THE S.L.P. is the solo musical project of Serge Pizzorno, the guitarist and lead songwriter of the rock band Kasabian. The name comes from the initials of his full name, Sergio Lorenzo Pizzorno. Its debut single, "Favourites", featured rapper Little Simz. It was released 14 May 2019, debuting on BBC Radio 1's Future Sounds with Annie Mac.

The second single, "Nobody Else", was released 20 June 2019 and also debuted on BBC Radio 1's Future Sounds with Annie Mac. At the same time a headline tour of the UK and Europe was announced, including two shows at London's EaRTh and concerts in Italy, Germany, and The Netherlands.

Pizzorno conceived the project while Kasabian was on a one-year hiatus, when he found himself wanting to explore the "extreme sides of my personality" as "an outlet to keep me sane". He recorded and produced the 11-track album himself at his Leicester studio. Released on 30 August 2019, it also includes a collaboration with Slowthai.

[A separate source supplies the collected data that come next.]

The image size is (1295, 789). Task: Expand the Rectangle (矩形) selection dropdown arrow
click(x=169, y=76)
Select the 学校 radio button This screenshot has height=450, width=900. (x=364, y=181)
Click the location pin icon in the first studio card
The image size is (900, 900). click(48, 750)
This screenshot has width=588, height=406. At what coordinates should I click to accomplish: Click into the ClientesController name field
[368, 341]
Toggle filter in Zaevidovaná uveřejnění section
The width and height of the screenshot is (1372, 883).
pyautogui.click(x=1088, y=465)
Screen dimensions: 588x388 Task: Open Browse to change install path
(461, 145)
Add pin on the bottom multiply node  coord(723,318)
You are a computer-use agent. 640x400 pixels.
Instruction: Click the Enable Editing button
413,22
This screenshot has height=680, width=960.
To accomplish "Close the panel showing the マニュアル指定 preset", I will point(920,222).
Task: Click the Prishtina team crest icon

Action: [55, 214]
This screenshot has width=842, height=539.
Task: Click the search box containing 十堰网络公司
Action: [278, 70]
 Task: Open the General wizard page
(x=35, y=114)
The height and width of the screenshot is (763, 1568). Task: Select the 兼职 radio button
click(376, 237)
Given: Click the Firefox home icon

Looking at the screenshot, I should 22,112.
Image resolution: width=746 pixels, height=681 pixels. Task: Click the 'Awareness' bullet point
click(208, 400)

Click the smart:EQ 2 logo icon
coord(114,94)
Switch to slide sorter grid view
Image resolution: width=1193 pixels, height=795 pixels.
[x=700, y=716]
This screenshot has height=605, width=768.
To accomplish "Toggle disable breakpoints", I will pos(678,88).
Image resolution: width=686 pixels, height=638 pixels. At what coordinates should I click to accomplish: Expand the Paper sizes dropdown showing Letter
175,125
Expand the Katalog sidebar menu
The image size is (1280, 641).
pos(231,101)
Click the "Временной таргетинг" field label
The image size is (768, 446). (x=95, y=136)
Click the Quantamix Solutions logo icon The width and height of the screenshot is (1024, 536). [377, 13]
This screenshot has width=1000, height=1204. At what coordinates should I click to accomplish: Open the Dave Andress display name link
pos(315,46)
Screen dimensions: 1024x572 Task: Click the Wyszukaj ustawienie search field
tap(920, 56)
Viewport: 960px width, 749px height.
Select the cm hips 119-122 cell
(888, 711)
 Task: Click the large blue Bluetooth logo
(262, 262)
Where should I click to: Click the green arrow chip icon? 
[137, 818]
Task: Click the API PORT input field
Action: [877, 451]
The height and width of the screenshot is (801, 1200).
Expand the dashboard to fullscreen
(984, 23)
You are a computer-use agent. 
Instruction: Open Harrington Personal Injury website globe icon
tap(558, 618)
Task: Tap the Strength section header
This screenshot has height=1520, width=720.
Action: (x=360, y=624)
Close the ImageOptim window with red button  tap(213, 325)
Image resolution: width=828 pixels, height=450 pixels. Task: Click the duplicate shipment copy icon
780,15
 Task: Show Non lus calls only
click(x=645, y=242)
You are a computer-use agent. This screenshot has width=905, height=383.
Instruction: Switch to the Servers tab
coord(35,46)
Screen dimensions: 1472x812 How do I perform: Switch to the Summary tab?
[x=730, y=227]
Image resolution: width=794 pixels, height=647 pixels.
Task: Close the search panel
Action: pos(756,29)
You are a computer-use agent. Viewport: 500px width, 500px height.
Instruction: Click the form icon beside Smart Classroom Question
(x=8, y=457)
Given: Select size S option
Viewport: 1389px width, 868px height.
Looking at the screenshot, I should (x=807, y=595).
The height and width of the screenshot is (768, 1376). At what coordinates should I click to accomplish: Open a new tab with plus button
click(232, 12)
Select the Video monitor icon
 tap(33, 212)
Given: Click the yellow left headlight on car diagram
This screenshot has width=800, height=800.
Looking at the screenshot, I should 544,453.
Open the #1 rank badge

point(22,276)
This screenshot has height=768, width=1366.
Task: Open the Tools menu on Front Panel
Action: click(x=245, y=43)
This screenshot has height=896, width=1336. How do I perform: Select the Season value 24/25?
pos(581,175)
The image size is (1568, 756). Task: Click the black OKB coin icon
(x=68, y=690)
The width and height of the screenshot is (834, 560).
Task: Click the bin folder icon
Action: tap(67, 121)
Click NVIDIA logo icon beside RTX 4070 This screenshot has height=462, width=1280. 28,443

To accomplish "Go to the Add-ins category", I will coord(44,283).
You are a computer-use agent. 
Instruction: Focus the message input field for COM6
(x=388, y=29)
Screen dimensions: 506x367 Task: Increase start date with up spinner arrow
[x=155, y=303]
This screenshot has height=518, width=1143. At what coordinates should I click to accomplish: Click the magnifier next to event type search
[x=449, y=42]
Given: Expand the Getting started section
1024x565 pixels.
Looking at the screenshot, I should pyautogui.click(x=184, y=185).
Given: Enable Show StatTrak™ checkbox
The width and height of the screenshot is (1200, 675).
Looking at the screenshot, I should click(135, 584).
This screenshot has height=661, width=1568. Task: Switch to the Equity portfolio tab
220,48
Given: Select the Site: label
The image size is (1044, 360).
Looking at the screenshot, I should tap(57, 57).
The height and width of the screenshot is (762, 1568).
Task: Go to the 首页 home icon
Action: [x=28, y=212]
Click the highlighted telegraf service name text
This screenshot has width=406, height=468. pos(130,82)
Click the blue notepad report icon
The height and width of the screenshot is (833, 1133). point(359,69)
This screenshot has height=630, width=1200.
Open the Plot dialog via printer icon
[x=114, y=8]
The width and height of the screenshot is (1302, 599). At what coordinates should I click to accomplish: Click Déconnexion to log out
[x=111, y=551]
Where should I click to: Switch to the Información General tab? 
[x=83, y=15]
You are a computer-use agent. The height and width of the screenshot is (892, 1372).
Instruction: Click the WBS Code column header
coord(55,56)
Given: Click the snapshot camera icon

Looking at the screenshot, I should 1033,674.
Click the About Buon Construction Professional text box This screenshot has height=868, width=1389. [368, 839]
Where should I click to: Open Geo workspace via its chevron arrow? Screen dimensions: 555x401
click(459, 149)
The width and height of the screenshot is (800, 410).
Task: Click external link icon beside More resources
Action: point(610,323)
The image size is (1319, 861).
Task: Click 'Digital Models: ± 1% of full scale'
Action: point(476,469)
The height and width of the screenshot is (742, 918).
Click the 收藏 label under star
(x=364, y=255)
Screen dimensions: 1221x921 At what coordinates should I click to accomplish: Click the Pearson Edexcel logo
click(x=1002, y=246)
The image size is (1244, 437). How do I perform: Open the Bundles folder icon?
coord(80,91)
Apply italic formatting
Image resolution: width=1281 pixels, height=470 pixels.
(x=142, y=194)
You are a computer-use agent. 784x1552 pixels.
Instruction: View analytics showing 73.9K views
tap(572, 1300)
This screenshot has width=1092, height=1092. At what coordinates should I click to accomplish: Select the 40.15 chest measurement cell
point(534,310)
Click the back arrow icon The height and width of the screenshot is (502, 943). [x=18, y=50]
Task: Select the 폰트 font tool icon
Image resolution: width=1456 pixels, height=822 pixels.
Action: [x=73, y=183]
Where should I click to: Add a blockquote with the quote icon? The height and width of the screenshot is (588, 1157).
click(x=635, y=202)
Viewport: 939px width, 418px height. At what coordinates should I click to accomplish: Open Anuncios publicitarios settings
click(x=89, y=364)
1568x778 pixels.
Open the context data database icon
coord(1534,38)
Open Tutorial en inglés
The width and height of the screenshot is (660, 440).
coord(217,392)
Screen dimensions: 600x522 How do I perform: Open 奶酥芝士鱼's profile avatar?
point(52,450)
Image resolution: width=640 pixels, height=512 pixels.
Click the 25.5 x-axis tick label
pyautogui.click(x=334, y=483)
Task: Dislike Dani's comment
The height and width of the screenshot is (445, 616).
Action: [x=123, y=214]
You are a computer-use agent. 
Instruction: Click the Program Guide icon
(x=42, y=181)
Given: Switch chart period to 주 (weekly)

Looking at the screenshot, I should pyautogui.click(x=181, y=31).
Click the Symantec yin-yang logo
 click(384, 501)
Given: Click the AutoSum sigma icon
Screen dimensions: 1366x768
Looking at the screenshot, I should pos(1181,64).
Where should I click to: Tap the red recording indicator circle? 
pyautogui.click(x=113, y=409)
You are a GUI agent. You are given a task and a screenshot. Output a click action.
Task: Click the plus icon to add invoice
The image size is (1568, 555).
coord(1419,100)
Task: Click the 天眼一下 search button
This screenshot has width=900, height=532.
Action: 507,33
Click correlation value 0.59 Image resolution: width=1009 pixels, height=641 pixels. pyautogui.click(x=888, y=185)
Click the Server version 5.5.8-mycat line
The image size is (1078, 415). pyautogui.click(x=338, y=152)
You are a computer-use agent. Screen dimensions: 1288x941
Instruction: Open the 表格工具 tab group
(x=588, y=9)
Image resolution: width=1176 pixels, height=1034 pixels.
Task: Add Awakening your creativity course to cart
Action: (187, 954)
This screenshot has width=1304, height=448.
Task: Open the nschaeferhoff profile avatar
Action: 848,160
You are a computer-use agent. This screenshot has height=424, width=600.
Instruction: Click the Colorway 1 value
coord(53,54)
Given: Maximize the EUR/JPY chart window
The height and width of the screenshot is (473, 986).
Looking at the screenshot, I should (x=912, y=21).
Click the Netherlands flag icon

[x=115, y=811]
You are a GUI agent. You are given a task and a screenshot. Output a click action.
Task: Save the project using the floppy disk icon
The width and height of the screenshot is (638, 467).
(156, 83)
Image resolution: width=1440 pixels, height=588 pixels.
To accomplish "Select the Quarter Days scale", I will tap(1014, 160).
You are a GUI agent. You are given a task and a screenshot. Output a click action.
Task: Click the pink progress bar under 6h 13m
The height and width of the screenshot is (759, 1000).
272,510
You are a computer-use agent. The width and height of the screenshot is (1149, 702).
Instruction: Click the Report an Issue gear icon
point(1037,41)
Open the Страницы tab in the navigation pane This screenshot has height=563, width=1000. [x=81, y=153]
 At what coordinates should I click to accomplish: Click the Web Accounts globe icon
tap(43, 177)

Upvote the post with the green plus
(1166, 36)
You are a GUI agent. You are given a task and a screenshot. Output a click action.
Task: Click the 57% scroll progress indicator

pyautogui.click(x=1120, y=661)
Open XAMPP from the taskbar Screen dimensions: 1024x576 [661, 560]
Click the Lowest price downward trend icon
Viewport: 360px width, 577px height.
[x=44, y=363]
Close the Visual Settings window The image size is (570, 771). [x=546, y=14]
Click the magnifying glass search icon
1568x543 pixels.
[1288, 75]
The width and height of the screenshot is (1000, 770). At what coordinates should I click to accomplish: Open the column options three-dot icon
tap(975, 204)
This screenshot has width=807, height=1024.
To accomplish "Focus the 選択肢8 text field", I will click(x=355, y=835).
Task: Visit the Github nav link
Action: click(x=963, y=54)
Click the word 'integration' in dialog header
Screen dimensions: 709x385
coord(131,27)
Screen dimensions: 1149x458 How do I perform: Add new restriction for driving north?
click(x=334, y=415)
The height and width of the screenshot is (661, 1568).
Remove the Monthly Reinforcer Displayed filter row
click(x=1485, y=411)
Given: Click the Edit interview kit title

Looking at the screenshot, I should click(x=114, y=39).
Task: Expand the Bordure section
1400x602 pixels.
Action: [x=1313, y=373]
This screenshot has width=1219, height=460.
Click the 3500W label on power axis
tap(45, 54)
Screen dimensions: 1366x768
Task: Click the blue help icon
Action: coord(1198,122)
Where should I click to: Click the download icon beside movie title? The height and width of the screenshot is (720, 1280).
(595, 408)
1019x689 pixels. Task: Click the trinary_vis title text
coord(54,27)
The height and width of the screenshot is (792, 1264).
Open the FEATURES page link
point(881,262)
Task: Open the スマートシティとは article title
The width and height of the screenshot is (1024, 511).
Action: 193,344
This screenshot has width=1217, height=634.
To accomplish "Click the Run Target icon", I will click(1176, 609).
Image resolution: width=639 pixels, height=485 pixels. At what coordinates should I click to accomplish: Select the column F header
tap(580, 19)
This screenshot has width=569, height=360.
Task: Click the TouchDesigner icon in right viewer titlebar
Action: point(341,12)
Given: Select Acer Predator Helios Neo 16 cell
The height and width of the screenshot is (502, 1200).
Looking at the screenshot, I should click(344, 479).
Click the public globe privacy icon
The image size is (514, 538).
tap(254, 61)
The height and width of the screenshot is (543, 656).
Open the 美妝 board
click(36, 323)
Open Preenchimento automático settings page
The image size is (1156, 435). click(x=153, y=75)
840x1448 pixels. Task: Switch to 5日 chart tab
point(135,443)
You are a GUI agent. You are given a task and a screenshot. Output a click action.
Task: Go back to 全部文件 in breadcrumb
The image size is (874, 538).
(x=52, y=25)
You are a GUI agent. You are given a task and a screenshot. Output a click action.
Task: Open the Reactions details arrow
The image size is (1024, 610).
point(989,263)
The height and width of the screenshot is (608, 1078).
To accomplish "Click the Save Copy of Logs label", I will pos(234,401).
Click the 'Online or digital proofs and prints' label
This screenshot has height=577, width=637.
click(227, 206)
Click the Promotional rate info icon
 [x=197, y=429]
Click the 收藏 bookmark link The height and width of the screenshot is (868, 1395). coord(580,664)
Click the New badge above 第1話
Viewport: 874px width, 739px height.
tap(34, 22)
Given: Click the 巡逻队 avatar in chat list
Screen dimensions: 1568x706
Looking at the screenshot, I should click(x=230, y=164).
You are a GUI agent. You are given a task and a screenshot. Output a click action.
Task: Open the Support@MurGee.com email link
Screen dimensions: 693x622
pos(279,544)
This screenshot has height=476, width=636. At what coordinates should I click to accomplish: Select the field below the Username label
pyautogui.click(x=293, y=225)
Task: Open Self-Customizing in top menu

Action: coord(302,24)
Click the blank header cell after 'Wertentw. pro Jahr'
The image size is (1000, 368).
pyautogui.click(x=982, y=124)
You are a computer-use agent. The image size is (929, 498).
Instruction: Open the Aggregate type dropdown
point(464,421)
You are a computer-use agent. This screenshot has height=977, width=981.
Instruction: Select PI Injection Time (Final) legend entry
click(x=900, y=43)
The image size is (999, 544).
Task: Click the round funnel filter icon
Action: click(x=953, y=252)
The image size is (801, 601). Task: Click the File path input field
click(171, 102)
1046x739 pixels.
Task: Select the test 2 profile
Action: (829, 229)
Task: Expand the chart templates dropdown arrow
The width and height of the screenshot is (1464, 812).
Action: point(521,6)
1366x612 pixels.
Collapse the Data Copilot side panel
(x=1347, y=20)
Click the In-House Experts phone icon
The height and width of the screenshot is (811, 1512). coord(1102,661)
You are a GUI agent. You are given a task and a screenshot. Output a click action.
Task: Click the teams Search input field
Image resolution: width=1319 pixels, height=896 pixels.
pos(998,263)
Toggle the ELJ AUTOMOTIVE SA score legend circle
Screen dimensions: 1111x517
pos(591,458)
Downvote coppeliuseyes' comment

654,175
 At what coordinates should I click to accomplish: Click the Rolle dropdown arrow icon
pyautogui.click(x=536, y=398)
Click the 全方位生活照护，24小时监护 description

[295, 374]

The track "Favourites" arose from a feeling of being troubled by the falseness of the way people present themselves on social media, in an age when, as he told Annie Mac, 'most people are pretending to be somebody else through their online persona.' The video, released at the end of May 2019 and promoted by MTV, DIY, NME, and others, was directed by designer Aitor Throup using a new time-remapping technique Throup developed.

==Discography==
===Studio albums===
- The S.L.P. (2019) No. 7 UK Albums Chart

===Singles===
- "Favourites" featuring Little Simz (2019)
- "Nobody Else" (2019)
- "The Youngest Gary" (2019)
- "((trance))" (2019)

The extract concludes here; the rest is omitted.